◆ Task instructions ◆
Using the listing below, keep only the lines with the word "Revell" and copy them.

◆ Records shown ◆
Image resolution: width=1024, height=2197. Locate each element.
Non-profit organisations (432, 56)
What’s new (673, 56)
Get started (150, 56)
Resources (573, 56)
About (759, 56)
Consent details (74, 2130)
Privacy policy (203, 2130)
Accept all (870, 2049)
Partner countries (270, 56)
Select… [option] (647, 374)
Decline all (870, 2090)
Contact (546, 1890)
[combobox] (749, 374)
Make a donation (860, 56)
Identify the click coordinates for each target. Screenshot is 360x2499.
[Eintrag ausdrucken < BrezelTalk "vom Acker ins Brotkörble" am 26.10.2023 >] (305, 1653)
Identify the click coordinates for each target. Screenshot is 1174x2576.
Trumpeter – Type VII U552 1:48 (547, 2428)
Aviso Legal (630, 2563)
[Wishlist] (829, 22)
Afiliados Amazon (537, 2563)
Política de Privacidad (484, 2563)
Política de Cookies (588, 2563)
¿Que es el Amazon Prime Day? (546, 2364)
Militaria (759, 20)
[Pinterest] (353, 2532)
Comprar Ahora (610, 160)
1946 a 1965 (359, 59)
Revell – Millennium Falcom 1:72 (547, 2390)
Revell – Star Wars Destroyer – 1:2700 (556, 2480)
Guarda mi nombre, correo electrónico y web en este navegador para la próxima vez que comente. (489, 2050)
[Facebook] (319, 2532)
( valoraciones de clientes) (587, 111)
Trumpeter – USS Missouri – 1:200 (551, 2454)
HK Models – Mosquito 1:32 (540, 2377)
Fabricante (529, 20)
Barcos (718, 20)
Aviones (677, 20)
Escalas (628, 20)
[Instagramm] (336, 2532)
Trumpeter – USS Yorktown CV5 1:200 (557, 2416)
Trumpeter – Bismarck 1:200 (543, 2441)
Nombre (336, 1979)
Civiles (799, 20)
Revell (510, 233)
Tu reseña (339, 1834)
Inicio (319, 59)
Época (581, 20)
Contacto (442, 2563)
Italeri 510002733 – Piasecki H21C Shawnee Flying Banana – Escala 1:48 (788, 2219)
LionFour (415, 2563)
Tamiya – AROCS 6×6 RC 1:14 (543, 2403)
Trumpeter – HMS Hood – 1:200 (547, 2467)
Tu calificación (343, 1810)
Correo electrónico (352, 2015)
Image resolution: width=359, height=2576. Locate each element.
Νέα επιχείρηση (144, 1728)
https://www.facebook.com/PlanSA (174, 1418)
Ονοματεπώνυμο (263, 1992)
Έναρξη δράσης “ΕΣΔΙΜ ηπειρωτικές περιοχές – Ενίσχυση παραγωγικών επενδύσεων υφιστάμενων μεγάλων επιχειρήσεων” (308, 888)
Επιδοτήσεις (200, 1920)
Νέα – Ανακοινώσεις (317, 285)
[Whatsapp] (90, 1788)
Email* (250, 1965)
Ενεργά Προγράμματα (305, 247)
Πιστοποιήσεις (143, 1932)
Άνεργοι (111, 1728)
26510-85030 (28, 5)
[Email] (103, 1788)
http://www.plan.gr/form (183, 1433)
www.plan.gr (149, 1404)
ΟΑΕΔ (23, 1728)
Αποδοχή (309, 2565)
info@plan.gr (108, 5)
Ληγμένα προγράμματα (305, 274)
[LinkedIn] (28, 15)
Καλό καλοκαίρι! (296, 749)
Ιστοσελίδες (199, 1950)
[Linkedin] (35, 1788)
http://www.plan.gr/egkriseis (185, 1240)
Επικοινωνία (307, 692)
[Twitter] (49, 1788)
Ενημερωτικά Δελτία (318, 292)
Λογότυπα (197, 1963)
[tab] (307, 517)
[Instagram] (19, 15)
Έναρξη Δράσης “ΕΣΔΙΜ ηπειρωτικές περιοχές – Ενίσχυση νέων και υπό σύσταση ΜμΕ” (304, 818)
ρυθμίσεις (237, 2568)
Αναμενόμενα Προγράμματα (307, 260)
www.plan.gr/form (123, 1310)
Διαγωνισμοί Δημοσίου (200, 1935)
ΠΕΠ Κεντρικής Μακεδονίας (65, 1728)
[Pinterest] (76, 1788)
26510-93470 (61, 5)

◆ Result of the task ◆
Revell – Millennium Falcom 1:72 (547, 2390)
Revell – Star Wars Destroyer – 1:2700 (556, 2480)
Revell (510, 233)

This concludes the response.